KATHMANDU, Nepal — The Nepali Investment Board is hoping a recently approved hydropower development plan will help attract more than US$6 billion in investments.
The Project Development Agreement (PDA) would apply to projects larger than 500 MW in capacity and would be immediately applicable to four large hydroelectric facility proposals.
Nepalese officials say they hope the PDA will result in as much as 3,000 MW of added capacity and fuel industrial development.
“Harnessing Nepal’s hydro resources for Nepal’s socio-economic transformation has always been my number one economic priority,” says Prime Minister Baburam Bhattari.

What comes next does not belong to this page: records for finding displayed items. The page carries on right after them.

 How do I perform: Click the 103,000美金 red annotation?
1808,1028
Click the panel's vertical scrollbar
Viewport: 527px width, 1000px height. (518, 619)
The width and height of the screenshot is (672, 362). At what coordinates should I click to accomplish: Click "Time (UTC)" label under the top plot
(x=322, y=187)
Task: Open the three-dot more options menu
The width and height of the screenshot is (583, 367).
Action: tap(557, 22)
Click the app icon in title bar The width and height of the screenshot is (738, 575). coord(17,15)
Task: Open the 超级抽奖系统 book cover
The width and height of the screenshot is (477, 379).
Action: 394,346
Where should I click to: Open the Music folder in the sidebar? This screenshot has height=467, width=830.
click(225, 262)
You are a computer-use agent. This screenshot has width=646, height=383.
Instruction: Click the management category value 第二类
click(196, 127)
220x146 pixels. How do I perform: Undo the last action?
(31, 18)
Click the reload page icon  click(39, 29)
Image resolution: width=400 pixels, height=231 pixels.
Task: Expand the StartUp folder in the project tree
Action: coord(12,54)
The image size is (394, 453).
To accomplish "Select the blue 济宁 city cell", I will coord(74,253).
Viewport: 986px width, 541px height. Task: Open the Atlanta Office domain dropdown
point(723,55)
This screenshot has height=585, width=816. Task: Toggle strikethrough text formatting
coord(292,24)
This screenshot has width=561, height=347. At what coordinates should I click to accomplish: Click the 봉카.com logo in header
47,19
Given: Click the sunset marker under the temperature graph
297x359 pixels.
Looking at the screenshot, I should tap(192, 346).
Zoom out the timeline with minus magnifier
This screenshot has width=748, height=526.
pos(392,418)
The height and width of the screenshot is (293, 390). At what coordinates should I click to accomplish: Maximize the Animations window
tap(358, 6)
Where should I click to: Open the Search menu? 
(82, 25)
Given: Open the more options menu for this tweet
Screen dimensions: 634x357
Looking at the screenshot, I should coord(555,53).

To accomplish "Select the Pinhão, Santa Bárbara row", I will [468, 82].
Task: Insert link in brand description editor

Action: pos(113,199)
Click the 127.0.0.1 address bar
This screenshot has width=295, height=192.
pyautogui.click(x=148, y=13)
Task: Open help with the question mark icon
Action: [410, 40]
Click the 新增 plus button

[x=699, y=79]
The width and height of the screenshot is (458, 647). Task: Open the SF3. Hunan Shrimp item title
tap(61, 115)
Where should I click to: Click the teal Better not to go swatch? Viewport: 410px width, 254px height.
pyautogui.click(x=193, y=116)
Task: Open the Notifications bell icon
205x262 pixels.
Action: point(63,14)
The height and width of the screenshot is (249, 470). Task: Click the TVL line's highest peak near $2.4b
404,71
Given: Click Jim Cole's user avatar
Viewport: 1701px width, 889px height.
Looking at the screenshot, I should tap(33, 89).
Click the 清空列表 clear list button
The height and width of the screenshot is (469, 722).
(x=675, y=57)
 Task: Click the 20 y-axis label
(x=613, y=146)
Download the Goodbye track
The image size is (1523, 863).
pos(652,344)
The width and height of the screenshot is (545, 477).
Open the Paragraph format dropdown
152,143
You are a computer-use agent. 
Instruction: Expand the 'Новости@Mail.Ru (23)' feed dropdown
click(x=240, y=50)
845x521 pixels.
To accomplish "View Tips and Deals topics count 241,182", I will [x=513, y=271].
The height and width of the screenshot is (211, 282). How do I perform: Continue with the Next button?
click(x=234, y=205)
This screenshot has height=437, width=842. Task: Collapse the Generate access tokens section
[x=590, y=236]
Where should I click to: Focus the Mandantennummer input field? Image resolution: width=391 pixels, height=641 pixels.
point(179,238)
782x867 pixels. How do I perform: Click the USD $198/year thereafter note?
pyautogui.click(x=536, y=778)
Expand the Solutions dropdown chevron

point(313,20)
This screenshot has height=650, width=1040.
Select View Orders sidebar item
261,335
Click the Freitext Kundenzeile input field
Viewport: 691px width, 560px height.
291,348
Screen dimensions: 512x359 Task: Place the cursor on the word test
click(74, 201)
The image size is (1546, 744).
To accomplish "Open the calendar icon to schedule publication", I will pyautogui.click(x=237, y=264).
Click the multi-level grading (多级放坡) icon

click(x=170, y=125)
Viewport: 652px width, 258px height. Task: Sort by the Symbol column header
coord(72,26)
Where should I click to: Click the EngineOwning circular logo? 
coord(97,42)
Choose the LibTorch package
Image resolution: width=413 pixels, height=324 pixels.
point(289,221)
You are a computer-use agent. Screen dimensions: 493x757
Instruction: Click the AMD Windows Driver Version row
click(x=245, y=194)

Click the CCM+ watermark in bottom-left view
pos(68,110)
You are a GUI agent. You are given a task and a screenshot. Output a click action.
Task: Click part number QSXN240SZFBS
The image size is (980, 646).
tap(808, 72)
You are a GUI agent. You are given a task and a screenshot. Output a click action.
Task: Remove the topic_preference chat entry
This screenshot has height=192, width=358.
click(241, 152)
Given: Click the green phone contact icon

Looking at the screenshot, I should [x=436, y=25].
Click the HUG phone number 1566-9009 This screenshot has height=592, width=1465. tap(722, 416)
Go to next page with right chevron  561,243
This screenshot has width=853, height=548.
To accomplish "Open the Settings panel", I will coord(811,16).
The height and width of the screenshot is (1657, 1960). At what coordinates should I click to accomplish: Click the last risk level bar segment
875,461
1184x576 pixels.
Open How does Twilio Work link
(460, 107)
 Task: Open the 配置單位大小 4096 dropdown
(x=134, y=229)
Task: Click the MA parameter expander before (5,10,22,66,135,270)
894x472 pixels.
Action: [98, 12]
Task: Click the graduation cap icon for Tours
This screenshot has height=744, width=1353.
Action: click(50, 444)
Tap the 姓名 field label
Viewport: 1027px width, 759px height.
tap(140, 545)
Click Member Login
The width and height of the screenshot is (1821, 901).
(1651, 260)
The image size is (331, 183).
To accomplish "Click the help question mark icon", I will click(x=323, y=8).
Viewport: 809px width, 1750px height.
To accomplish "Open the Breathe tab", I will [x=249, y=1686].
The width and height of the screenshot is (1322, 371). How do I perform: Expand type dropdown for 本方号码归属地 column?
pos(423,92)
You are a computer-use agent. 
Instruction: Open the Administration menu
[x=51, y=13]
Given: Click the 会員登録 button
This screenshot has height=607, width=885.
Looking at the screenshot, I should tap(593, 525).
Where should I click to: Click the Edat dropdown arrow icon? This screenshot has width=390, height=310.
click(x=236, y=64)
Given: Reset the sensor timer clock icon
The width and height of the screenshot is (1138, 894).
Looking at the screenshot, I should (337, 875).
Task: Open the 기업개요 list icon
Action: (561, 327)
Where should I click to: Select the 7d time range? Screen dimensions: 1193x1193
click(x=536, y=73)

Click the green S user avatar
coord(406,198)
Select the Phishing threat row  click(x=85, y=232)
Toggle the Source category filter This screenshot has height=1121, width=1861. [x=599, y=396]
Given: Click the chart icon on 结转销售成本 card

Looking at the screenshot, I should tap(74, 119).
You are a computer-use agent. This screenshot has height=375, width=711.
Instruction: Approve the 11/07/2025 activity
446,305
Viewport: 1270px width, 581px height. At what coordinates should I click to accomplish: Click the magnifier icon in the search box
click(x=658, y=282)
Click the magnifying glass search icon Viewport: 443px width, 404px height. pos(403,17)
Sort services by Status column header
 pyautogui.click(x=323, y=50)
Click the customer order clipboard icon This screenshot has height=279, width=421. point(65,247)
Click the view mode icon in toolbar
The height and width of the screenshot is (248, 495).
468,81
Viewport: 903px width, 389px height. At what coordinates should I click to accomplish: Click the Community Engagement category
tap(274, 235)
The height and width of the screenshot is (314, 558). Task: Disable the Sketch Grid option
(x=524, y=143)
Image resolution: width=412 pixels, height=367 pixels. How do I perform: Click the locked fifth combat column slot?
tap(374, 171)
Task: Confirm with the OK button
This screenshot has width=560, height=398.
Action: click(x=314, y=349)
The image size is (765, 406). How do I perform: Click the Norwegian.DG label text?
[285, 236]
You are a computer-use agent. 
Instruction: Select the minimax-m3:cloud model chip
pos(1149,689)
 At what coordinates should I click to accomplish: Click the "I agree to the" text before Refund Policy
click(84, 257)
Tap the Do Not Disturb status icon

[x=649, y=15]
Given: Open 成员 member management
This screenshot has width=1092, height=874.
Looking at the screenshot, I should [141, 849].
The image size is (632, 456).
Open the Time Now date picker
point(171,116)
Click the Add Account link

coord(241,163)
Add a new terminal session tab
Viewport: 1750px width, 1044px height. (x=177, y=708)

The new PDA template is a response to a previous model that was rejected by developers and financiers in 2010. The recent plan is intended to rectify the previous one by including provisions to expedite projects through bureaucratic delays.
“We are now on a fast track to move on project agreements that will unlock the country’s vast hydro potential and solve the load shedding problem,” says Investment Board executive Radhesh Pant.
HydroWorld.com reported in July 2011 that a unit of the World Bank was seeking expressions of interest from consultants to oversee two run-of-river projects in the country’s Lamjung District.
Nepal’s government adopted a proposal in June 2011 that says the country will not approve any hydropower projects that would export the bulk of their generated power.